Otro cañonazo, y de nuevo a estribor. El disparo volvió a impactar al menos a treinta pasos de su objetivo. Kip echó un vistazo a las velas de la nave ilytiana, hinchadas por el viento. Acortaban distancias siguiendo una trayectoria fuertemente sesgada, con las velas atirantadas por la brisa constante. Daba la impresión de ser una plataforma idónea desde la que apuntar. Kip no sabía cómo podría ayudarles a sobrevivir esa información. Sencillamente, no tenía ni idea de navegación. Continuaban acercándose, no obstante. El lapso que mediaba entre el humo y las detonaciones ya había bajado de los cinco segundos.

La trainera viraba bruscamente a un lado y a otro, a veces llegaba incluso a detenerse por completo, y si bien los temores de Kip en ningún momento llegaron a disiparse por completo, comprendió que Gavin tenía razón. El deslizador era demasiado veloz, pequeño y maniobrable como para constituir un blanco fácil, a menos que la suerte y la pericia se aliaran con el artillero. Aunque disponían de menos tiempo para avanzar entre los disparos del cañón y el impacto de las balas cuanto más se aproximaban a la nave ilytiana, también los artilleros debían modificar el ángulo de tiro cada vez más.

Después del último cañonazo se produjo una pausa prolongada.

—¿Qué ocurre? —preguntó Kip.

—¿Se habrán hartado de malgastar la pólvora? —dijo Liv, esperanzada.

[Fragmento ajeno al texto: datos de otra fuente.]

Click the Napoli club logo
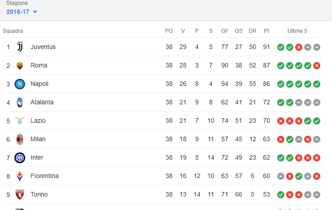The image size is (332, 210). coord(20,84)
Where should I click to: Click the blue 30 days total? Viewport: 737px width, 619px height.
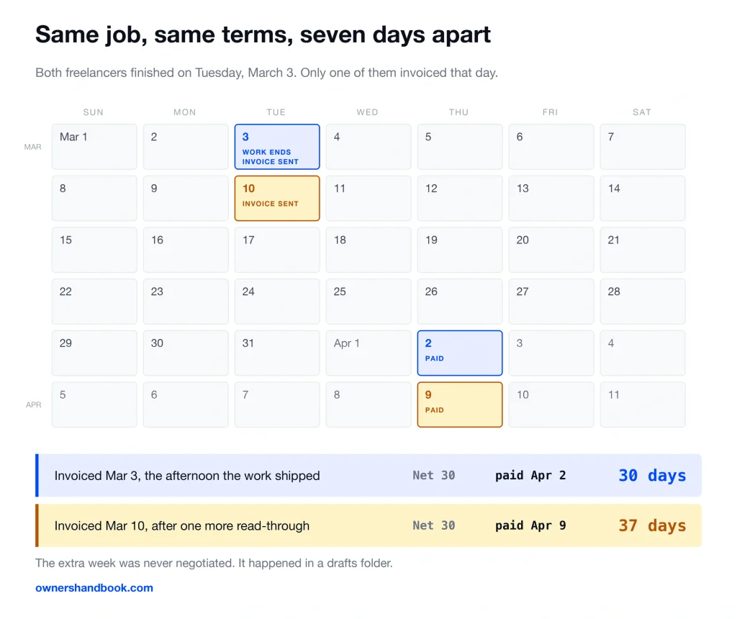point(652,475)
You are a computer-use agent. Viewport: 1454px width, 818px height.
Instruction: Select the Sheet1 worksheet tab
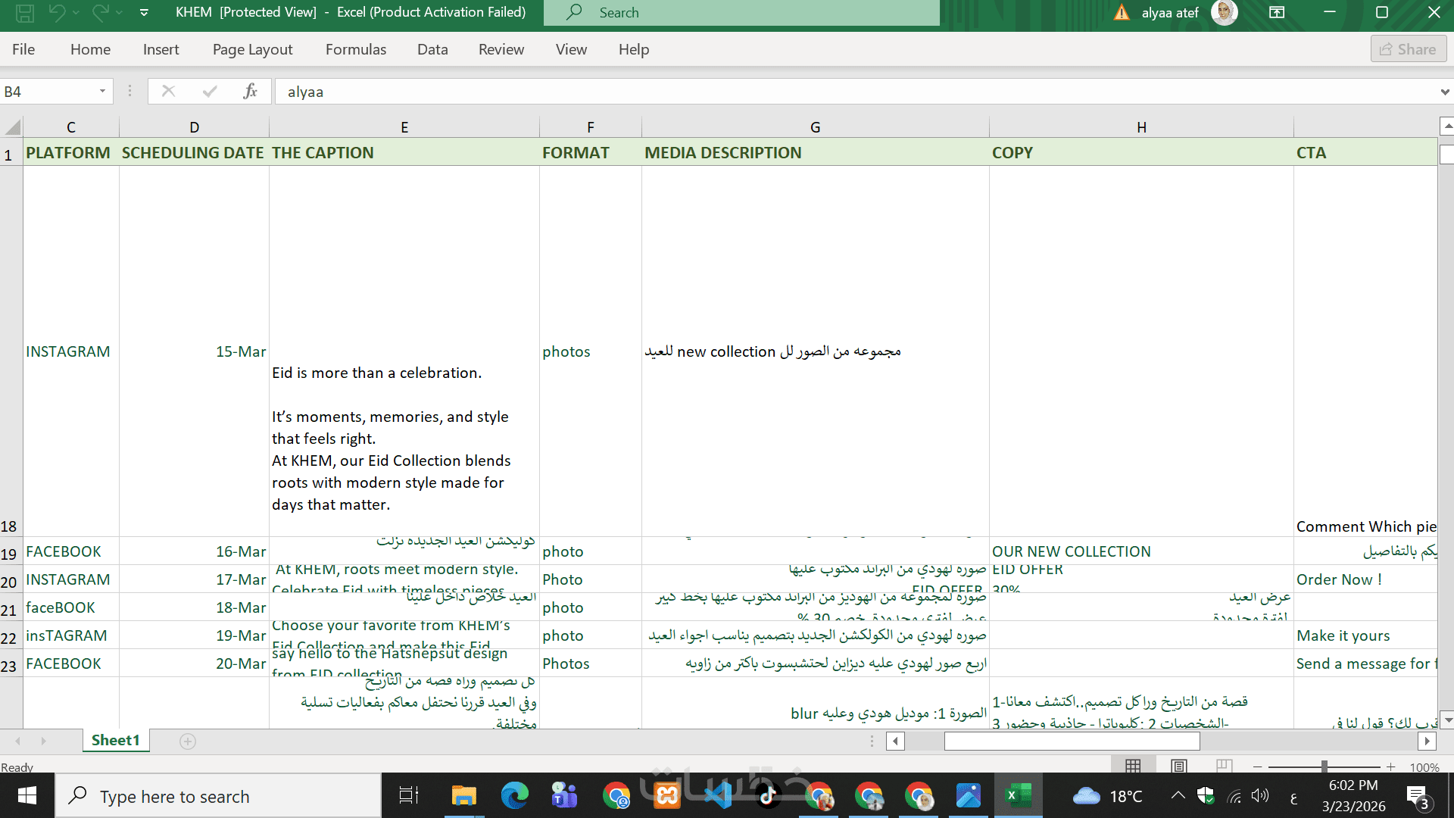click(115, 740)
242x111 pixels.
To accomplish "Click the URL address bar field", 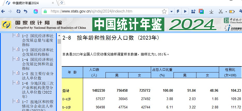I will (104, 11).
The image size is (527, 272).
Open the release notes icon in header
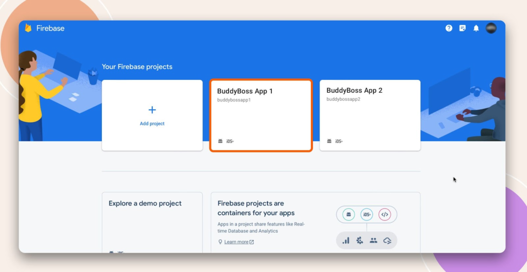(x=463, y=28)
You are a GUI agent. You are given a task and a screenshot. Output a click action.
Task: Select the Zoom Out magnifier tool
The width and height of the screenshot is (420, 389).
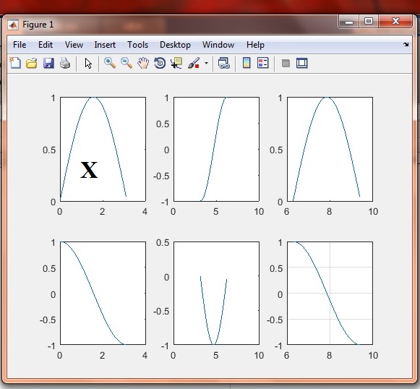coord(127,63)
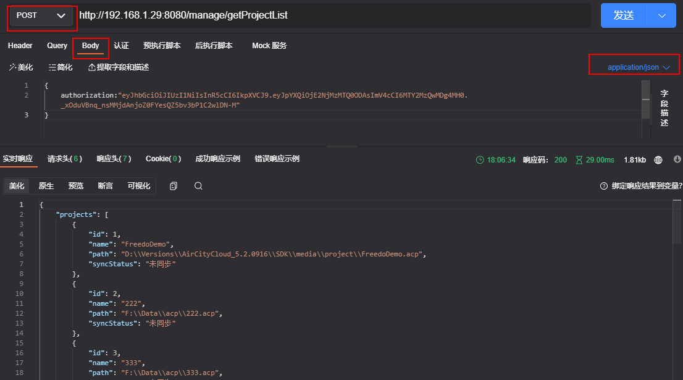Select the Mock 服务 tab

[269, 46]

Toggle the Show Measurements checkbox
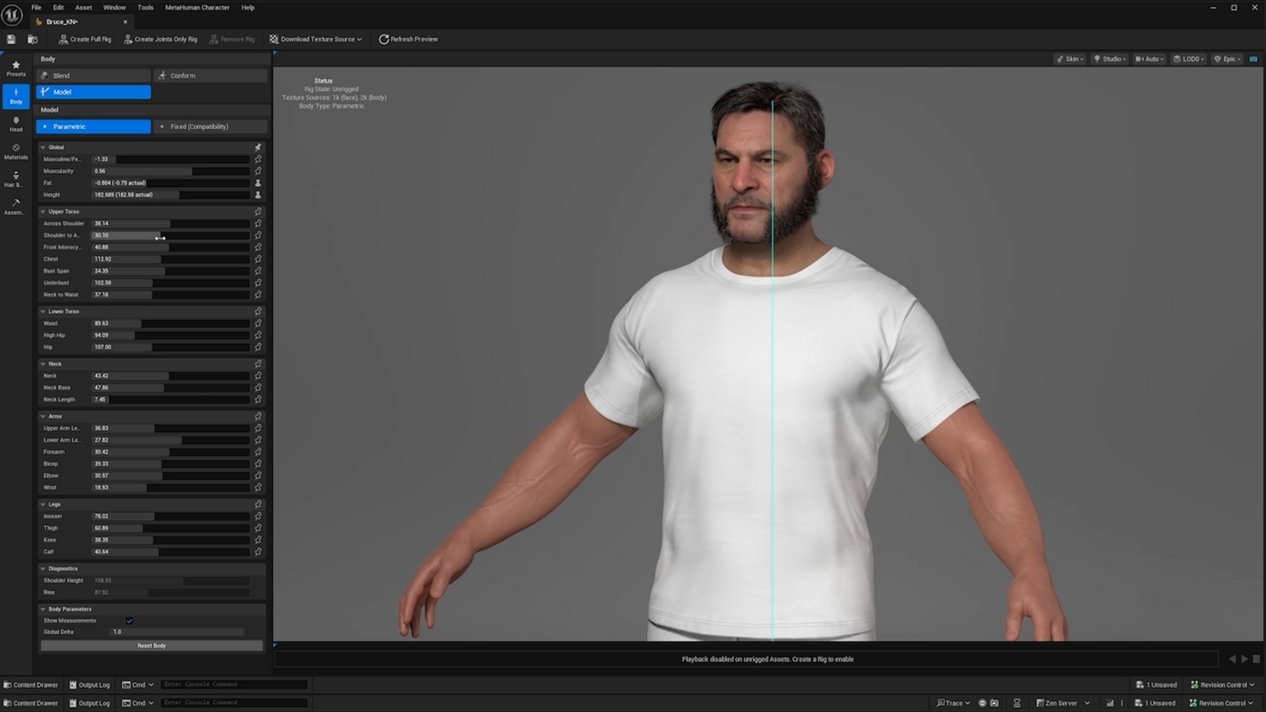tap(129, 621)
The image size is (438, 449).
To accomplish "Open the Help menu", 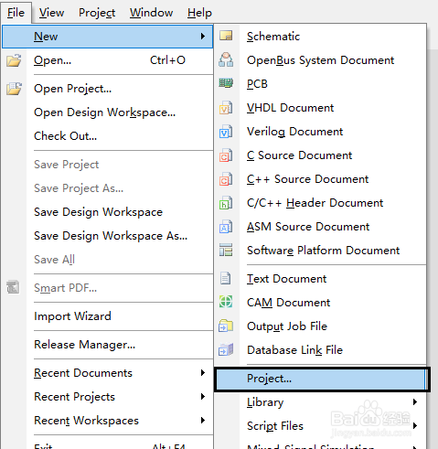I will coord(199,13).
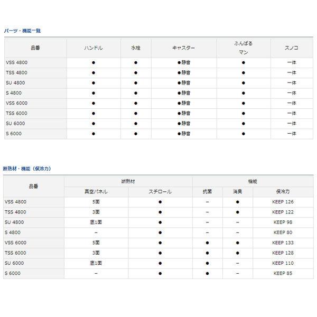Select the KEEP 80 value
The width and height of the screenshot is (317, 317).
[283, 232]
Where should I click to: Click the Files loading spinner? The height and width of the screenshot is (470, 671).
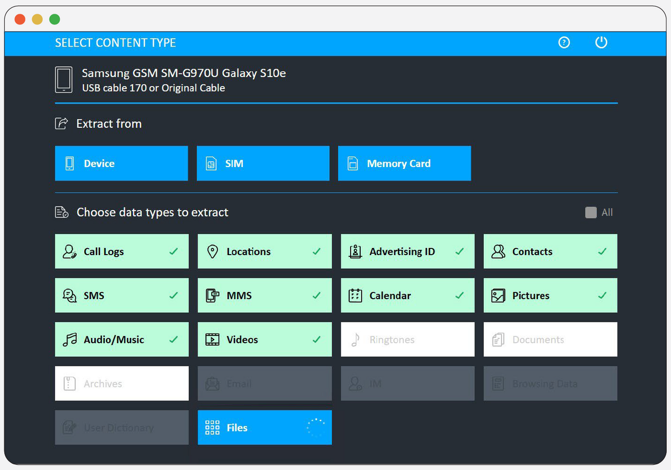(x=316, y=428)
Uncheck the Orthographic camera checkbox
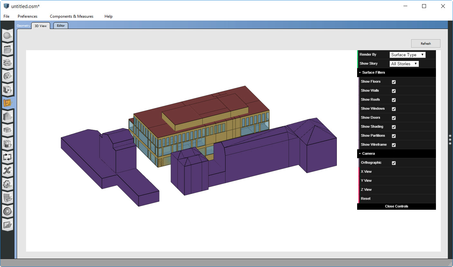This screenshot has width=453, height=267. coord(393,163)
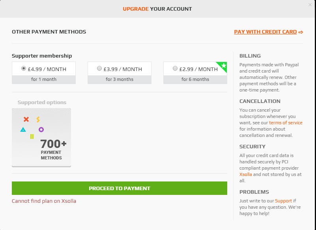Open the terms of service link
Image resolution: width=316 pixels, height=230 pixels.
pyautogui.click(x=286, y=123)
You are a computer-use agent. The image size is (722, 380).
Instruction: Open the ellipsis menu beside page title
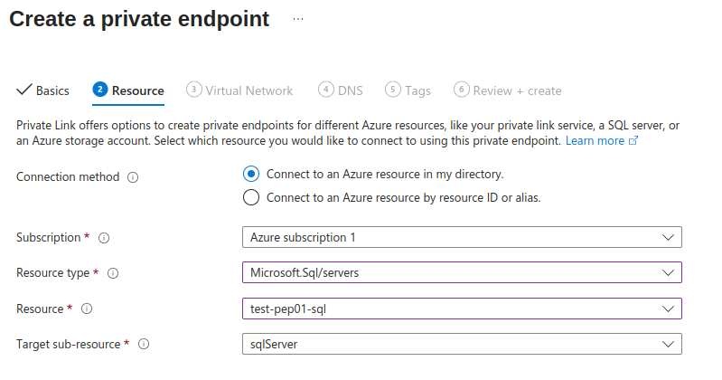click(x=298, y=19)
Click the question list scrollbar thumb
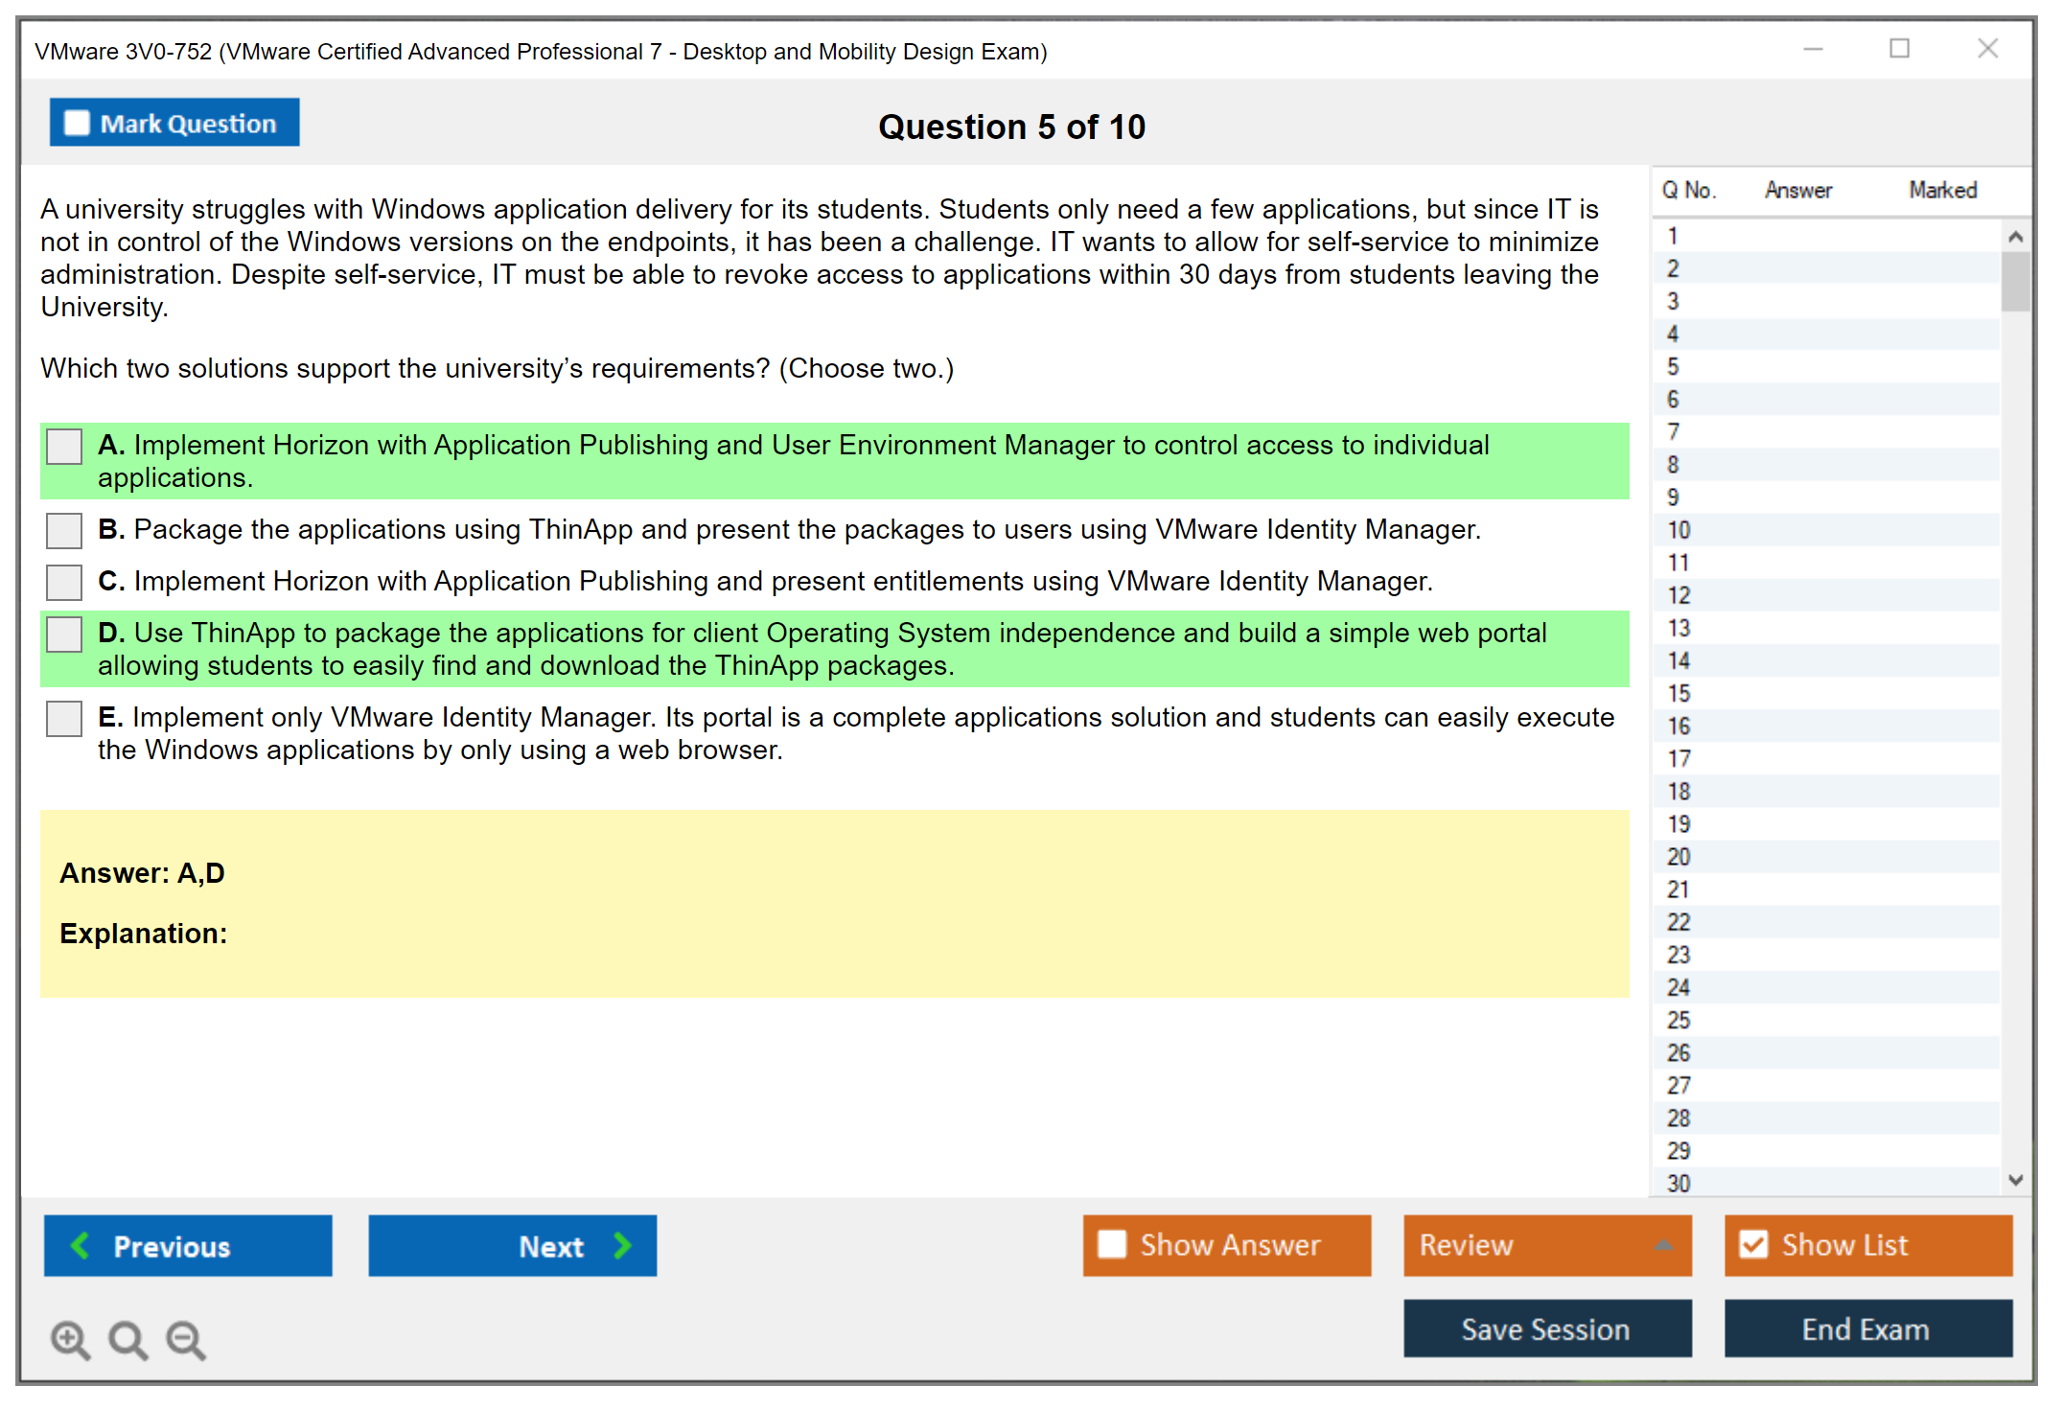The image size is (2061, 1409). tap(2015, 281)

Obtuvieron la respuesta diez segundos más tarde, cuando los cañones escupieron dos columnas gemelas de humo.

—¡A babor! —exclamó Gavin.

Su intuición demostró ser acertada. Se elevaron dos surtidores del agua, tanto donde habrían estado si hubieran seguido en línea recta como donde habrían estado si hubieran virado a estribor. Aunque las descargas se habían vuelto más espaciadas entre sí, ahora los piratas disponían de dos intentos para adivinar la trayectoria de la trainera en vez de uno solo.

—¡Esos hijos de perra no son tontos! —dijo Gavin—. ¡Ha llegado el momento de hacer trampas! Kip, relévame.

Se apeó del cuadro de remos, y Kip ocupó su lugar.

—Todo recto —ordenó Gavin. Con la piel teñida de azul, trazó un tubo de propulsión y lo introdujo en el agua. La trainera dio un salto adelante. Kip y Puño de Hierro estuvieron a punto de perder el equilibrio cuando el Prisma recortó sus remos. Pero de no haberlo hecho, comprendió Kip, el inexorable rodar de los engranajes les habría arrancado los brazos de cuajo.

Gavin rechinó los dientes ante la presión resultante de impulsar toda la embarcación él solo, sus músculos se abultaron y las venas sobresalieron en su cuello, pero transcurrido un momento, cuando ganaron velocidad y se volvió más fácil, dijo:

—Puño de Hierro, coloca granadas de fuego en todas las troneras y en las velas. Liv, corta las jarcias. Kip, tú… —Se interrumpió, como si no se le ocurriese nada que pudiera hacer Kip el Inepto—. Avísanos de todo lo que creas que se nos pasa por alto. Coge mis pistolas. —Gavin sacó la mano de uno de los tubos, trazó una palangana y la llenó de luxina roja en cuestión de momentos. Puño de Hierro empezó de inmediato a trazar proyectiles azules que rellenó con la sustancia inflamable.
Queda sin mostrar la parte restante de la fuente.